### WORK INSTRUCTION
Find the line that contains "Instruction: Buy the $15.5 three-pair socks" in the entries below. Write out that line and all that follow it, unchanged and alone.

═══ PROVIDED MATERIAL

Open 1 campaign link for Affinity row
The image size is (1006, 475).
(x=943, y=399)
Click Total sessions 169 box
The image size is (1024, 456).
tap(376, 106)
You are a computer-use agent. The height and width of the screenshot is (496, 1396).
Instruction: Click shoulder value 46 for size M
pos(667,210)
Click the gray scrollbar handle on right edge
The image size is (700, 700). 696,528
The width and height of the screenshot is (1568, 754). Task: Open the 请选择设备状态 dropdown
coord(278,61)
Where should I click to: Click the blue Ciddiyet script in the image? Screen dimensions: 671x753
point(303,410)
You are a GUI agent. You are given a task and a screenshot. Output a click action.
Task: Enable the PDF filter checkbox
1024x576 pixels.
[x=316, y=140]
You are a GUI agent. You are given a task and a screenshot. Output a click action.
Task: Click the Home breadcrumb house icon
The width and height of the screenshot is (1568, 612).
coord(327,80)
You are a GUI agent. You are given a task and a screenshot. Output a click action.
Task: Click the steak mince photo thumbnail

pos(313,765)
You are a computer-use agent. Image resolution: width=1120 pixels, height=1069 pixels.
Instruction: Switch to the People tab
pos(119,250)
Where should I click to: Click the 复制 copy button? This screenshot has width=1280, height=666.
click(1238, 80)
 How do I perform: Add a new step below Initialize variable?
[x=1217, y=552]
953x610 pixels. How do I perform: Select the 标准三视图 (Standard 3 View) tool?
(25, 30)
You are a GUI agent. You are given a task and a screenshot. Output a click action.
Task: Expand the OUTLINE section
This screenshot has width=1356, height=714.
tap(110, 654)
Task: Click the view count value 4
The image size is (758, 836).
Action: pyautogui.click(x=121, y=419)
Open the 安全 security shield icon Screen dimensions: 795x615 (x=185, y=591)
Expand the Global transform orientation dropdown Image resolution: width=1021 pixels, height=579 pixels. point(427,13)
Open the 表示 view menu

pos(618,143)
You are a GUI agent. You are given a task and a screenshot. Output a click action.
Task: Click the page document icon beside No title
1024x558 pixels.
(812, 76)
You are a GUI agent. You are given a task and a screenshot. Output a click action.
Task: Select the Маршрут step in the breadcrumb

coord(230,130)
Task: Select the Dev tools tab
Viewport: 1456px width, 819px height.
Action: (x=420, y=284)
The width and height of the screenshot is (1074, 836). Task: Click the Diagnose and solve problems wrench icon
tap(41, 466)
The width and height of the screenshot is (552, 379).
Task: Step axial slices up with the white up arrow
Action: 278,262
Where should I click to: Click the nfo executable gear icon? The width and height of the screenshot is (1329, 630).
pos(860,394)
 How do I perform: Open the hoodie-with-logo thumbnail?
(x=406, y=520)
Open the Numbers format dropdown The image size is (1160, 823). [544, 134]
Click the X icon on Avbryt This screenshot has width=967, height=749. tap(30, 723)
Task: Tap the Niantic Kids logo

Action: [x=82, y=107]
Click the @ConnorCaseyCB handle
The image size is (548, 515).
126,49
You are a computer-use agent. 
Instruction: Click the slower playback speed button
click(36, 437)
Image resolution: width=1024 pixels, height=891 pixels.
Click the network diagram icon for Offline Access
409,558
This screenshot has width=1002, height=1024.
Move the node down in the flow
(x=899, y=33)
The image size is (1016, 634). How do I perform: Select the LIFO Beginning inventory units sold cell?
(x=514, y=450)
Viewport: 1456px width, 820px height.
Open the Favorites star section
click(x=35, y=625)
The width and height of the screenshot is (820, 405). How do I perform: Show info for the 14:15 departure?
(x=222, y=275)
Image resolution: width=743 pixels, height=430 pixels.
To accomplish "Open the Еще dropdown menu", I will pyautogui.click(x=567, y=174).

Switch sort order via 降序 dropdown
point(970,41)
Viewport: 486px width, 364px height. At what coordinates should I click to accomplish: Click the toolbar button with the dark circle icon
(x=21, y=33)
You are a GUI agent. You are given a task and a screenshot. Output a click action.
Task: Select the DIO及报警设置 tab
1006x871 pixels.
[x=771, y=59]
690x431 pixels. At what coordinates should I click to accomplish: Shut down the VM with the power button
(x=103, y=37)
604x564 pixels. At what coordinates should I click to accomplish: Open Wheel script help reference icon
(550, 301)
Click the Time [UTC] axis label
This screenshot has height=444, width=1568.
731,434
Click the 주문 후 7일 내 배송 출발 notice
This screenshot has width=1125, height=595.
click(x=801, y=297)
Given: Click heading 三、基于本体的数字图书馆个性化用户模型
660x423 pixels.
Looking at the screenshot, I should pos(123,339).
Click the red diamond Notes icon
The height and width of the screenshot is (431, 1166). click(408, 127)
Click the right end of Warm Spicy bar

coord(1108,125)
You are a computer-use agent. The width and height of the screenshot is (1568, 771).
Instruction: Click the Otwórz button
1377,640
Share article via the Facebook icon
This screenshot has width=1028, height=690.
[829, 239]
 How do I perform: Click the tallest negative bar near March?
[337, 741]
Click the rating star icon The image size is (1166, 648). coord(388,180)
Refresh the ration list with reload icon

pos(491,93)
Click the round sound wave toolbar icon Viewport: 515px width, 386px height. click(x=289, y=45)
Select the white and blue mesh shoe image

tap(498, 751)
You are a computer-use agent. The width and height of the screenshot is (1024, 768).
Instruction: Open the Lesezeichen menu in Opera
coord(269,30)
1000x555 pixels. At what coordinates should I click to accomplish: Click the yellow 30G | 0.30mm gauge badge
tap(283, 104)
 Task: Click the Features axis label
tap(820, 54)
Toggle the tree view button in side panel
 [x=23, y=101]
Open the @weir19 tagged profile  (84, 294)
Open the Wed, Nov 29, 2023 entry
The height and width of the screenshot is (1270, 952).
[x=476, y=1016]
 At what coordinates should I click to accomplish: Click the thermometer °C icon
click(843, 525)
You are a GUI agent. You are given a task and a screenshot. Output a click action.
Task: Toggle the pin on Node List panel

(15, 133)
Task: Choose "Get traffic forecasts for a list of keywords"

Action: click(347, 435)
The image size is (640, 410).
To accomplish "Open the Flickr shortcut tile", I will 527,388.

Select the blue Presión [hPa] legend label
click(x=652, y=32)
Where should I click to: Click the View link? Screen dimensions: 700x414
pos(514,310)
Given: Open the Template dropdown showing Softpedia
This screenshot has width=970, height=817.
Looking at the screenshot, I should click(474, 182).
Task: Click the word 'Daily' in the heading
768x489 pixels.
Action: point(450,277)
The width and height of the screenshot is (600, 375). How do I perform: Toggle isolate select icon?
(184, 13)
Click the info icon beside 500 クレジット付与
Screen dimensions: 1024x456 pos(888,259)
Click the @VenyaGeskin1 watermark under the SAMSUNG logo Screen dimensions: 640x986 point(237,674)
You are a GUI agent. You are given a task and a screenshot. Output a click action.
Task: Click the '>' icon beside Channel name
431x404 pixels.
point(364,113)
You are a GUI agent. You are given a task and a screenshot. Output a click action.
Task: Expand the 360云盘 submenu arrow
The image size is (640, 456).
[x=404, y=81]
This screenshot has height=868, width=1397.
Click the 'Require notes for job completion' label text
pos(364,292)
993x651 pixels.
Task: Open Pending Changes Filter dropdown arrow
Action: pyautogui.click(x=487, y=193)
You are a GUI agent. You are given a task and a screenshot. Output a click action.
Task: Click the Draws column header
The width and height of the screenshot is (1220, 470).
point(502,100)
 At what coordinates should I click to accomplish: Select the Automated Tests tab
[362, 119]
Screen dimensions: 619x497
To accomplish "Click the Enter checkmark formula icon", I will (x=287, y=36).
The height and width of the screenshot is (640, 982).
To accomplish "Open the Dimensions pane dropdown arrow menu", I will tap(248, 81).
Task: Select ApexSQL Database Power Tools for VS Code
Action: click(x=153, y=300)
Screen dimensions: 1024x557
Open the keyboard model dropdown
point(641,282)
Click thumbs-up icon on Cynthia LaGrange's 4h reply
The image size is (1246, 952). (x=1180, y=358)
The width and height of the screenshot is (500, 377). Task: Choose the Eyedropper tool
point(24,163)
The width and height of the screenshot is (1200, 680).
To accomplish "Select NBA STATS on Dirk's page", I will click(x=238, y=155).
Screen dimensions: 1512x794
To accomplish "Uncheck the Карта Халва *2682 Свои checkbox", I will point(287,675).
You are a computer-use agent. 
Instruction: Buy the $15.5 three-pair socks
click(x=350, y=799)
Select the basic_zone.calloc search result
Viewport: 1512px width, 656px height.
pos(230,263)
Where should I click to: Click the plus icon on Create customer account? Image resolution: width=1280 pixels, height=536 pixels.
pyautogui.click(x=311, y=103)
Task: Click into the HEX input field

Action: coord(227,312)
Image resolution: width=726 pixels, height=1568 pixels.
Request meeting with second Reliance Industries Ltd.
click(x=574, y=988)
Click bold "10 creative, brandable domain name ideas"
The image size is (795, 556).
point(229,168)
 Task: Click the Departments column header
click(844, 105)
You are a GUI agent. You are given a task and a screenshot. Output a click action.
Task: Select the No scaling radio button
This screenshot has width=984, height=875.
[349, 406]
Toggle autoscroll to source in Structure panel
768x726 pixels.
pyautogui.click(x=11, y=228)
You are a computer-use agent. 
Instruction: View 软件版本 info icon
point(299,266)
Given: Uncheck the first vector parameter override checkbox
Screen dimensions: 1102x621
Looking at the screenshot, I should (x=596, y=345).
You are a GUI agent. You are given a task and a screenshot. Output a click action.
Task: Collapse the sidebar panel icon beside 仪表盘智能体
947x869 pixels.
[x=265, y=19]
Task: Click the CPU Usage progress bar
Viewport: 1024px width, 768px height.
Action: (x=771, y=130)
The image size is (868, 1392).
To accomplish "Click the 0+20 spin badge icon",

══════

### FINAL ANSWER
Instruction: Buy the $15.5 three-pair socks
click(x=350, y=799)
Select the basic_zone.calloc search result
Viewport: 1512px width, 656px height.
pos(230,263)
Where should I click to: Click the plus icon on Create customer account? Image resolution: width=1280 pixels, height=536 pixels.
pyautogui.click(x=311, y=103)
Task: Click into the HEX input field

Action: coord(227,312)
Image resolution: width=726 pixels, height=1568 pixels.
Request meeting with second Reliance Industries Ltd.
click(x=574, y=988)
Click bold "10 creative, brandable domain name ideas"
The image size is (795, 556).
point(229,168)
 Task: Click the Departments column header
click(844, 105)
You are a GUI agent. You are given a task and a screenshot. Output a click action.
Task: Select the No scaling radio button
This screenshot has width=984, height=875.
[349, 406]
Toggle autoscroll to source in Structure panel
768x726 pixels.
pyautogui.click(x=11, y=228)
You are a computer-use agent. 
Instruction: View 软件版本 info icon
point(299,266)
Given: Uncheck the first vector parameter override checkbox
Screen dimensions: 1102x621
Looking at the screenshot, I should (x=596, y=345).
You are a GUI agent. You are given a task and a screenshot. Output a click action.
Task: Collapse the sidebar panel icon beside 仪表盘智能体
947x869 pixels.
[x=265, y=19]
Task: Click the CPU Usage progress bar
Viewport: 1024px width, 768px height.
Action: (x=771, y=130)
The image size is (868, 1392).
To accomplish "Click the 0+20 spin badge icon",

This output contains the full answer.